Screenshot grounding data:
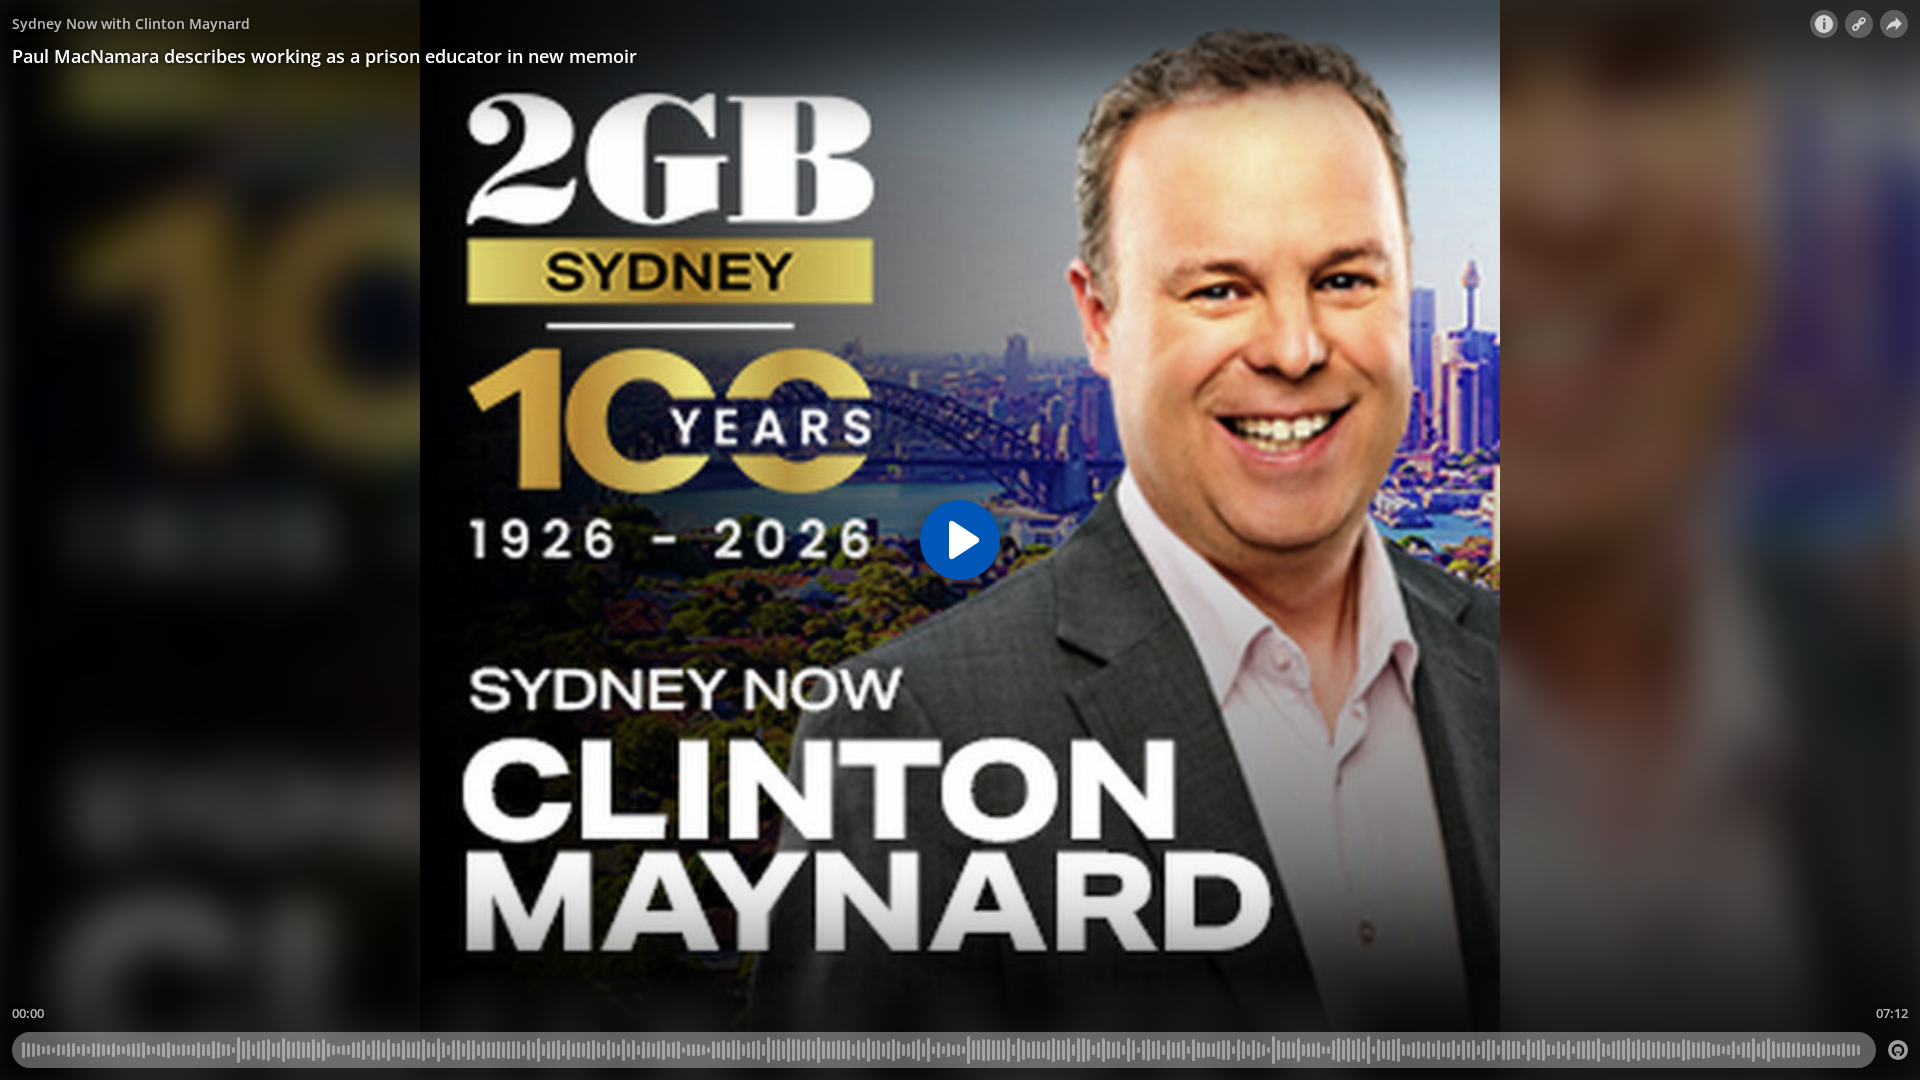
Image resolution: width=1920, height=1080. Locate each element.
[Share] (1894, 24)
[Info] (1824, 24)
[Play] (960, 540)
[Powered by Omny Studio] (1898, 1050)
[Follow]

- **Exercise**:
Output all of the data word for word, excluding any pictures.

- **Output of the exercise**:
Image resolution: width=1920, height=1080. Locate each element.
[Share] (1894, 24)
[Info] (1824, 24)
[Play] (960, 540)
[Powered by Omny Studio] (1898, 1050)
[Follow]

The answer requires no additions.